> **Problem to work on**
Output each record exactly, with nothing omitted.

Stored items:
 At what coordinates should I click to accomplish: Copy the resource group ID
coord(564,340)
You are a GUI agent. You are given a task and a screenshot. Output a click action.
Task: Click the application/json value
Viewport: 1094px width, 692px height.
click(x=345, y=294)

> **Response area**
 At what coordinates should I click to accomplish: Copy the resource group ID
coord(564,340)
You are a GUI agent. You are given a task and a screenshot. Output a click action.
Task: Click the application/json value
Viewport: 1094px width, 692px height.
click(x=345, y=294)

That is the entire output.